- [Parts of the exercise]:
a) In the passage on faith after the storm, how long has it been since the storm hit?
b) Reproduce the passage on faith after the storm, starting with "The heart is" and going on through "beautiful and new.", but swap "storm" for "flood".
c) Extend the passage on faith after the storm, picking up after its final sentence.

- [Passage shown]:
____________

No one ever learned that God loves you by being told. You have to be in positions over and over and over again where you feel God has abandoned you and find out you were wrong.
It has been two years. Two years since the storm hit. The storm I never knew was coming. Taken like a blow to the gut, it completely knocked my breath away, drastically altering the course of my life and my family’s future. One of the hardest things to process through and recover from was witnessing my biggest fear in life unravel right before me; completely destroying my family. It is one thing to fear something from ever happening, and another to see this fear now come to completion, affecting those you hold most dear. It is difficult even describing the kind of pain and confusion and heartache that accompanies this. The pain sinks in and tries to make a home where trust and love were previously found. As this storm kept coming and the waves kept rising, I could sense how much the enemy was at work trying to use my pain to create a divide between me and God. Letting each wave push me a little further from the shore, away from His light and truth. I felt like this constant fog had crept in and created confusion and a distortion of things that had been true my whole life. As if in an instant, everything was a blur and nothing seemed as it should. If I’m honest, there were days and still are days when it gets very tiring trying to keep pressing through the fog. It feels hopeless not knowing where I’m headed or how to get me out of this place, this season.
As soon as the dust began to settle and life seemed to resemble a semi-stable state, my brain went into fast-forward mode trying to anticipate the how, when, where next steps for how God would go about putting everything back together. Maybe it’s my pride or my self-reliant nature wanting to get myself back to one-hundred percent again, or maybe just the desire to be out of this dark and stormy season finally. Maybe it is all the above. All I know is, like with so many previous times in my life, God hasn’t quite worked in the ways I would have expected. Selfishly, I envisioned my healing would first work on things that I felt comfortable with: building with community that I loved, creating new memories with family, learning and growing in ways I thought needed or helpful. Those things have definitely been a part of the healing process. However, God’s design for this rebuilding was to include a route that began much differently than expected. I thought I was ready to get to work and make grand steps towards mending all that felt broken. Let’s get back to “normal” I thought. Instead of the foundational pieces I thought most important, God set the intended focus on a much more uncharted path, the heart.
The heart is a funny, fickle thing that, leaves me confused even with every year of life. Why do we love the things we love? Fear the things we fear? Hold onto the memories and heartaches that we do? Never let our hearts receive certain joys in life? Even before the storm hit our family, my heart was in an ever fragile state. Plagued with anxieties and fears of the future, deep hurts that had been left unhealed, and unanswered “why” questions for God that allowed distrust to linger. It should come to no surprise, but it did, that God would allow this broken heart and it’s fragile pieces to fall in the storm. To fall because He desires to show me, to teach me, how to rebuild it into a heart that can truly understand His love. Not to bring me harm, but to bring something beautiful and new.

____________

- [Data lines]:
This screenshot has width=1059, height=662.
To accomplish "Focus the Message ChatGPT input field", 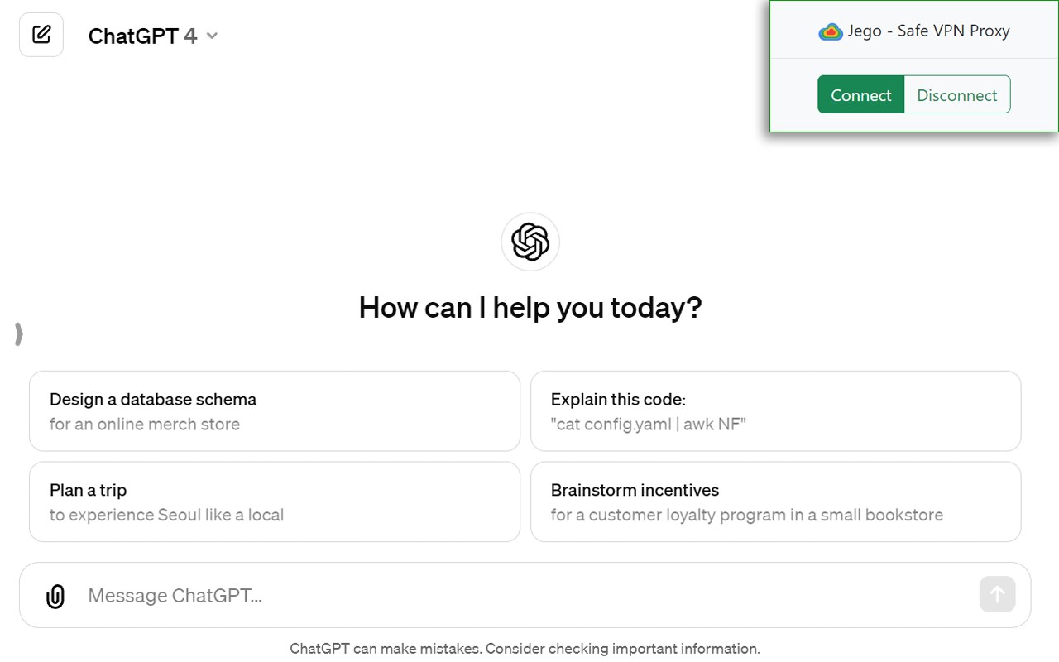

____________

- [Answers for the exercise]:
a) Two years.

b)
The heart is a funny, fickle thing that, leaves me confused even with every year of life. Why do we love the things we love? Fear the things we fear? Hold onto the memories and heartaches that we do? Never let our hearts receive certain joys in life? Even before the flood hit our family, my heart was in an ever fragile state. Plagued with anxieties and fears of the future, deep hurts that had been left unhealed, and unanswered “why” questions for God that allowed distrust to linger. It should come to no surprise, but it did, that God would allow this broken heart and it’s fragile pieces to fall in the flood. To fall because He desires to show me, to teach me, how to rebuild it into a heart that can truly understand His love. Not to bring me harm, but to bring something beautiful and new.

c)
Even in the fog, there have been markers towards the path I was being asked to walk. Unlike the colors on trees on a hike that guide you, these markers in my life were people standing strong alongside the path, as beacons, to guide me. When my strength was gone and my hope fading, there were people standing side by side me and loving me even when the hurt I felt often kept me from returning that love. Others that prayed for healing and rebuilding before I even knew the words to whisper. People that believed for me the redemptive work God would do, the rebuilding that He was already at work doing to put all the pieces back together. These beacons of truth, love, and grace allowed me to keep moving, hold fast until the storm lifted and the skies cleared. Admittedly, the path ahead remains uncertain and steps towards healing seem often unclear. Graciously, God brings with each new day the reminders of how careful He is with me and how gentle His ways are in which He leads me. Using those beacons of truth to surround me and rebuild that trust with God again, reminding me that He is always going before and alongside me through each journey in this life. He will never leave me, for He loves us so. He loves His children with a kind of reckless and wild love that I will never be able to fully understand. A love that is “every moment, every day, ALWAYS.” A love that “lifts me up above the waves, I don’t need to be overwhelmed.” A love “never leaves you to walk the road alone; it’s voice calls out above the noise.”
“He takes you in and He lifts you up. He give you faith so you can lift your head and you can run real fast and you can feel His joy. It’s not like anything you’ve ever known. It doesn’t make sense. It’ll ruin every fear. Makes it so you can finally be free.
It has been an interesting journey, this rebuilding. The storm that hit two years ago left so much debri and pain in its wake, leaving the broken pieces of a life shattered all around me. After what feels like many dark nights and long days, there seems to be a break in the haze and glimmers of hope reveal that there is healing at work. I see it in the little details of my life, woven into the daily routine where I can sense the pieces being put together again. Healing in the way of laughter; a long, deep laugh that comes much quicker these days. Finding my memory is sharper, fatigue grows slower, and my stride is becoming faster and longer. With the waves at bay, my chest now opens wide for a long, unstrained breath, a deep exhale, replacing the previous gasps for air; evidence of a heart on the mend and a testament to His reckless, wild love that chases after me and will not leave me where I am.